Les nanomatériaux, divisant la lumière du soleil en couleurs séparées, pourraient aider les panneaux solaires à être efficaces jusqu’à 50 %.
Les nanotechnologies pour améliorer les panneaux photovoltaïques
Les batteries deviennent régulièrement plus efficaces, les lampes LED éclairent encore mieux, les processeurs deviennent plus puissants. La technologie photovoltaïque n’échappe pas à cette règle, même s’il reste encore des améliorations à apporter pour réduire les coûts de production Les nanotechnologies pourraient par exemple apporter beaucoup à l’énergie solaire. Ainsi, certaines études portent sur la finesse des panneaux, et d’autres sur la décomposition de la lumière.
Jusqu’à 50 % de rendement
C’est sur cet aspect que travaille un groupe projet financé par la DARPA, l’agence de recherche liée au département de la Défense des États-Unis. Ils essayent d’utiliser les nanotechnologies pour rendre les panneaux solaires plus efficaces qu’à l’heure actuelle. Ils affirment ainsi être bientôt en mesure de rendre les panneaux efficaces jusqu’à 50 %, quand la norme est plus faible. La plupart des panneaux solaires peinent à convertir plus de 20 % de l’énergie du soleil qui les atteint en électricité. La quantité d’énergie produite serait donc doublée, ce qui signifie qu’il faudrait deux fois moins de panneaux pour un même résultat, rendant ainsi l’énergie solaire plus compétitive face aux énergies fossiles.

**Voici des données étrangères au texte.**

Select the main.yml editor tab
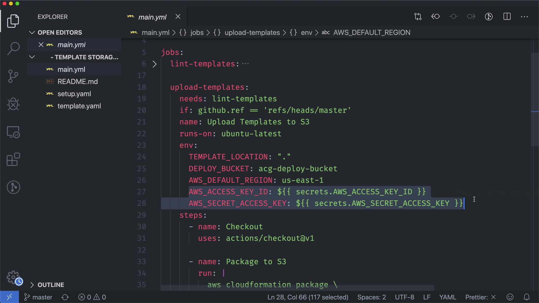This screenshot has height=303, width=539. point(152,17)
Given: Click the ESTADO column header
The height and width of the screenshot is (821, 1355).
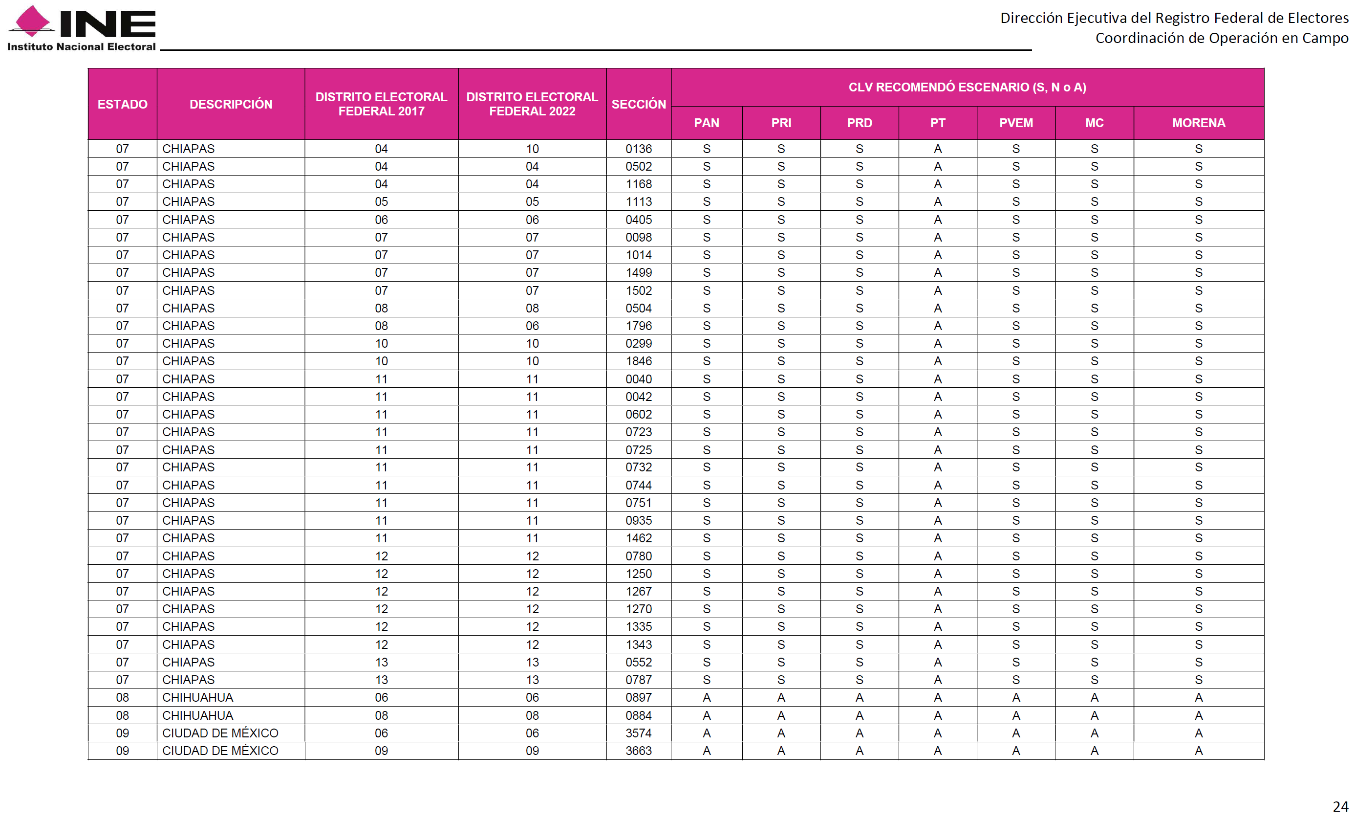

Photovoltaïque : décomposer la lumière du soleil
L’idée est lumineuse : il s’agit de décomposer la lumière et de diriger chaque rai, via des semi-conducteurs, vers les cellules solaires les plus efficaces quand elles absorbent la couleur en question. Une plus grande efficacité globale est ainsi possible. Bien entendu, ce n’est que la théorie et il reste à appliquer cette méthode. L’idée de diviser la lumière est loin d’être nouvelle mais on peut encore améliorer les techniques essayées jusque là, trop coûteuses, grâce aux nanotechnologies.
Un prisme sur le toit : une solution primitive
C’est là-dessus que travaille actuellement Harry Atwater, un professeur de physique appliquées et des matériaux au California Institute of Technology (Caltech). Il cherche à diviser la lumière du soleil en 8 à 10 couleurs différentes. Jusque là les méthodes employées étaient plus classiques : lentilles, miroirs et filtres, soit The Dark Side of the Moon au-dessus du toit, pour schématiser. Un peu encombrant et pas très efficace du fait de l’imprécision du matériel optique et de la difficulté à séparer la lumière en plus de deux rais bien distincts.